Autoimmune hepatitis is a liver disease caused by an abnormality of the immune system that is found more commonly in women. The abnormal immune activity in autoimmune hepatitis causes progressive inflammation and destruction of liver cells (hepatocytes), leading ultimately to cirrhosis.
Infants can be born without bile ducts (biliary atresia) and ultimately develop cirrhosis. Other infants are born lacking vital enzymes for controlling sugars that leads to the accumulation of sugars and cirrhosis. On rare occasions, the absence of a specific enzyme can cause cirrhosis and scarring of the lung (alpha 1 antitrypsin deficiency).
Less common causes of cirrhosis include unusual reactions to some drugs and prolonged exposure to toxins, as well as chronic heart failure (cardiac cirrhosis). In certain parts of the world (particularly Northern Africa), infection of the liver with a parasite (schistosomiasis) is the most common cause of liver disease and cirrhosis.

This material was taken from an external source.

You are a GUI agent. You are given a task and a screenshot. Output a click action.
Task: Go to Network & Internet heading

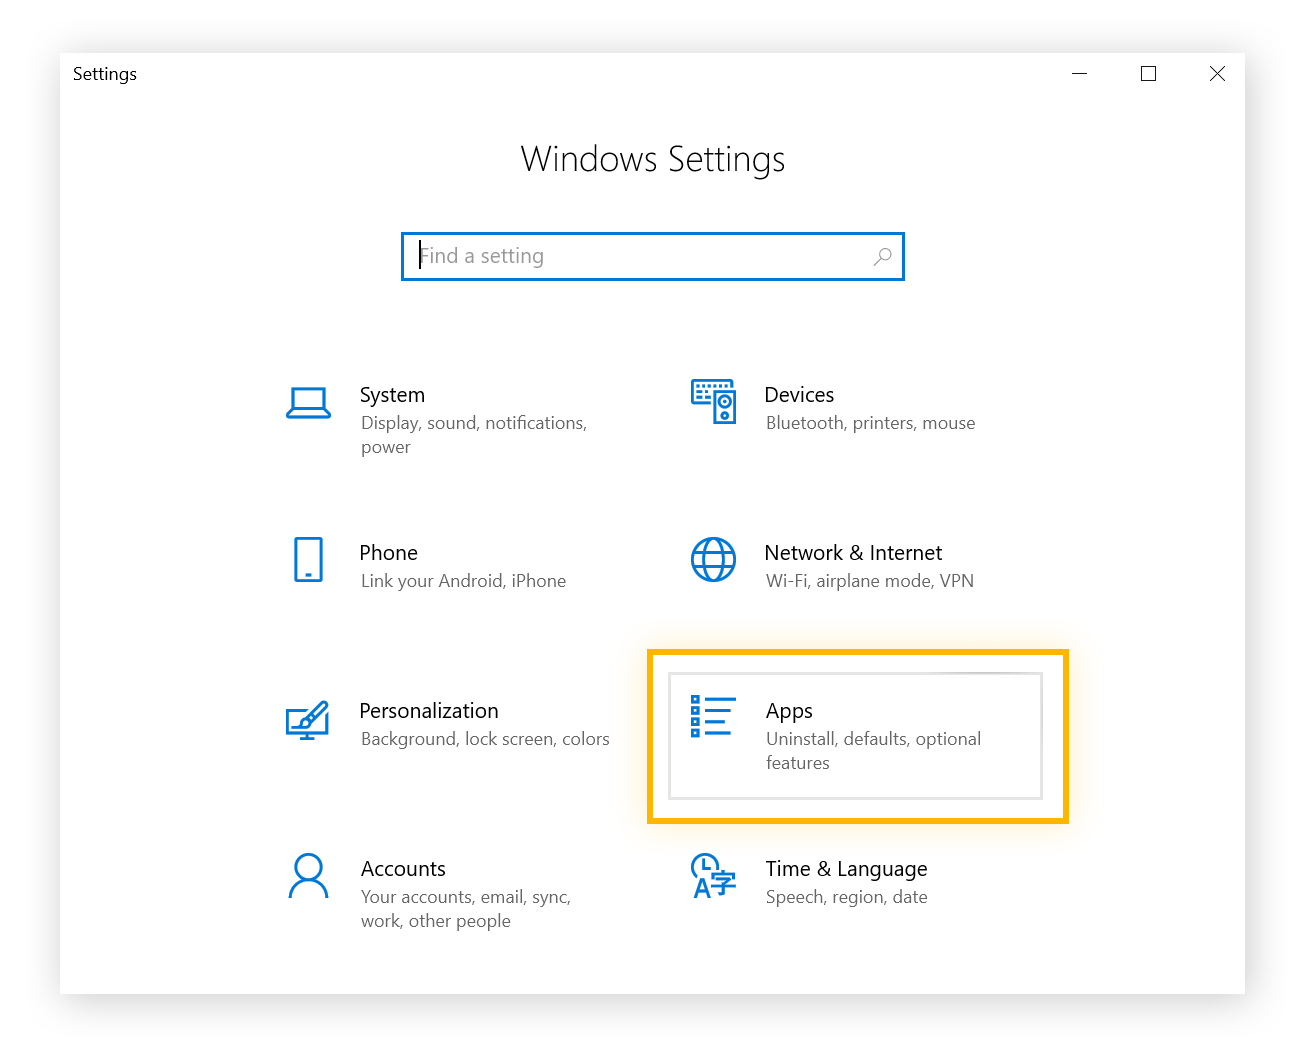coord(852,553)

How is cirrhosis diagnosed and evaluated?
The single best test for diagnosing cirrhosis is biopsy of the liver. Liver biopsies, however, carry a small risk for serious complications, and, therefore, biopsy often is reserved for those patients in whom the diagnosis of the type of liver disease or the presence of cirrhosis is not clear. The possibility of cirrhosis may be suggested by the history, physical examination, or routine testing. If cirrhosis is present, other tests can be used to determine the severity of the cirrhosis and the presence of complications. Tests also may be used to diagnose the underlying disease that is causing the cirrhosis. The following are some examples of how doctors discover, diagnose and evaluate cirrhosis:
In taking a patient’s history, the physician may uncover a history of excessive and prolonged intake of alcohol, a history of intravenous drug abuse, or a history of hepatitis. These pieces of information suggest the possibility of liver disease and cirrhosis.
Patients who are known to have chronic viral hepatitis B or C have a higher probability of having cirrhosis.
Some patients with cirrhosis have enlarged livers and/or spleens. A doctor can often feel (palpate) the lower edge of an enlarged liver below the right rib cage and feel the tip of the enlarged spleen below the left rib cage. A cirrhotic liver also feels firmer and more irregular than a normal liver.
Some patients with cirrhosis, particularly alcoholic cirrhosis, have small red spider-like markings (telangiectasias) on the skin, particularly on the chest, that are made up of enlarged, radiating blood vessels. These spider telangiectasias also can be seen in individuals without liver disease, however.
Jaundice (yellowness of the skin and of the whites of the eyes due to elevated bilirubin in the blood) is common among patients with cirrhosis, but jaundice can occur in patients with liver diseases without cirrhosis and other conditions such as hemolysis (excessive break down of red blood cells).